Collected data entries
------------------------------
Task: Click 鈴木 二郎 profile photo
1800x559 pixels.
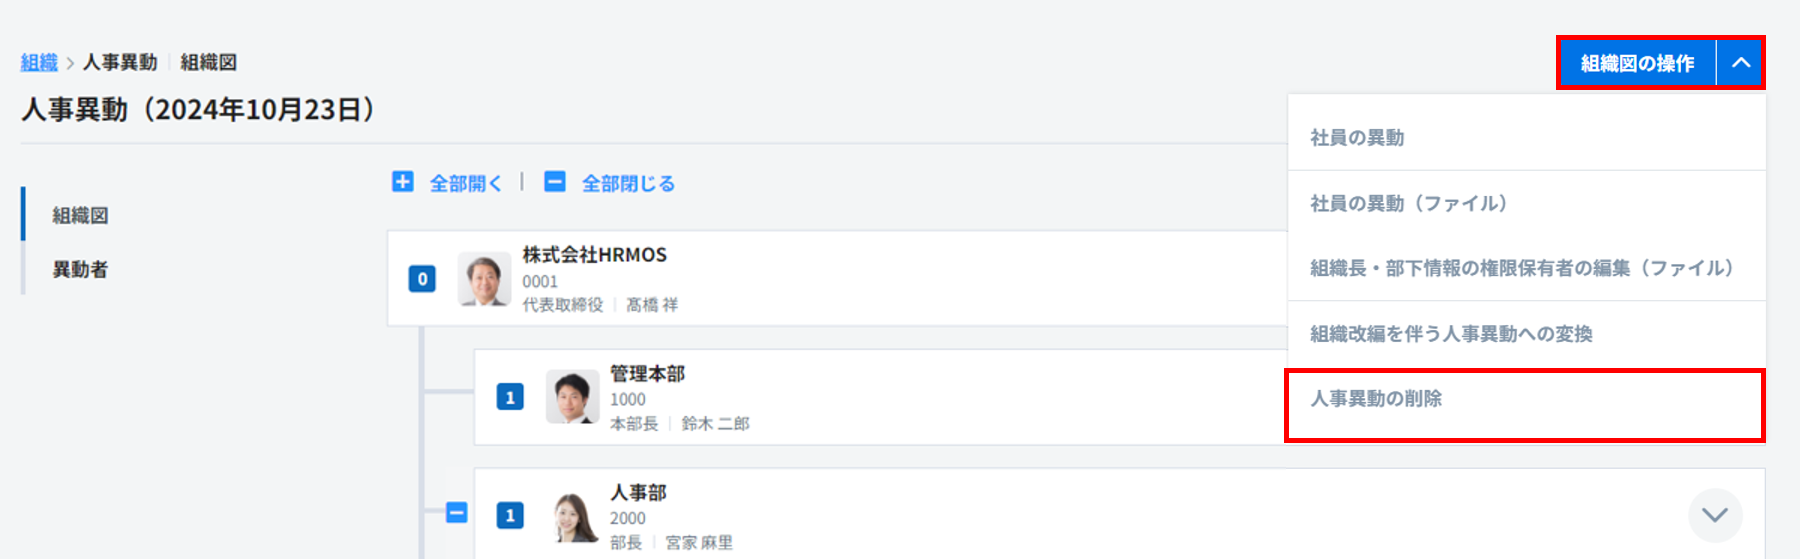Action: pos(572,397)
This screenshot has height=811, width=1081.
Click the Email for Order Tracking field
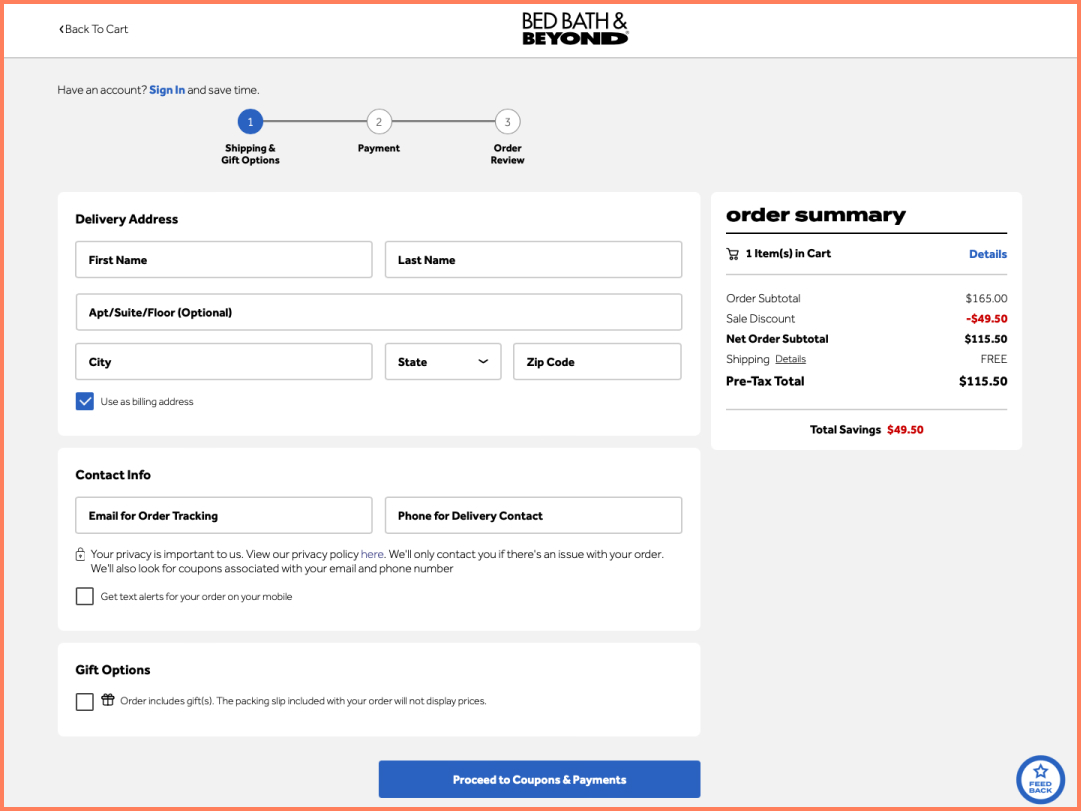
------------------------------
* Work instructions *
When you reach the line containing "1800x559 pixels." in the records above, write out that line and every line after it through the end, exactly, but omit the pictures.

* Answer to this problem *
1800x559 pixels.
Action: pos(572,397)
This screenshot has height=811, width=1081.
Click the Email for Order Tracking field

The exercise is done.